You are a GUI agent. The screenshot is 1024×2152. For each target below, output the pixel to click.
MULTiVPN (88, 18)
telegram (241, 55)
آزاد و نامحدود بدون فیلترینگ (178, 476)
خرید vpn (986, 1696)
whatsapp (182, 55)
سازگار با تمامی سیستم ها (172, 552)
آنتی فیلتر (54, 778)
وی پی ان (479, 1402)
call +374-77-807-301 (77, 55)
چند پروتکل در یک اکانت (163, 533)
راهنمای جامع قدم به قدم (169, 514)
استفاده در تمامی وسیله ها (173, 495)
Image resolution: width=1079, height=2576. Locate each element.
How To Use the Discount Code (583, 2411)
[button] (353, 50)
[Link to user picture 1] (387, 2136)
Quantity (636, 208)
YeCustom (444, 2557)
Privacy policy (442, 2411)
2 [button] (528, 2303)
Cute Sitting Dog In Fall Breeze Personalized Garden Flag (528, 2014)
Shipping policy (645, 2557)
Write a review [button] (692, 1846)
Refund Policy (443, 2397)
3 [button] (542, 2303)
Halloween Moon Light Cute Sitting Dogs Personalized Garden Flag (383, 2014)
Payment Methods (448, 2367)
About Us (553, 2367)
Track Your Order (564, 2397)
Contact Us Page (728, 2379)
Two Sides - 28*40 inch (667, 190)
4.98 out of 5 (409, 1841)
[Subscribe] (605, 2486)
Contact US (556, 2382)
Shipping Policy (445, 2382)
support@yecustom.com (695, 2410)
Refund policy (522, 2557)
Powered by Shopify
____
Take the entries above and set them all down again exactly as they read.

§ Exercise result:
You are a GUI agent. The screenshot is 1024×2152. For each target below, output the pixel to click.
MULTiVPN (88, 18)
telegram (241, 55)
آزاد و نامحدود بدون فیلترینگ (178, 476)
خرید vpn (986, 1696)
whatsapp (182, 55)
سازگار با تمامی سیستم ها (172, 552)
آنتی فیلتر (54, 778)
وی پی ان (479, 1402)
call +374-77-807-301 (77, 55)
چند پروتکل در یک اکانت (163, 533)
راهنمای جامع قدم به قدم (169, 514)
استفاده در تمامی وسیله ها (173, 495)
Image resolution: width=1079, height=2576. Locate each element.
How To Use the Discount Code (583, 2411)
[button] (353, 50)
[Link to user picture 1] (387, 2136)
Quantity (636, 208)
YeCustom (444, 2557)
Privacy policy (442, 2411)
2 [button] (528, 2303)
Cute Sitting Dog In Fall Breeze Personalized Garden Flag (528, 2014)
Shipping policy (645, 2557)
Write a review [button] (692, 1846)
Refund Policy (443, 2397)
3 [button] (542, 2303)
Halloween Moon Light Cute Sitting Dogs Personalized Garden Flag (383, 2014)
Payment Methods (448, 2367)
About Us (553, 2367)
Track Your Order (564, 2397)
Contact Us Page (728, 2379)
Two Sides - 28*40 inch (667, 190)
4.98 out of 5 (409, 1841)
[Subscribe] (605, 2486)
Contact US (556, 2382)
Shipping Policy (445, 2382)
support@yecustom.com (695, 2410)
Refund policy (522, 2557)
Powered by Shopify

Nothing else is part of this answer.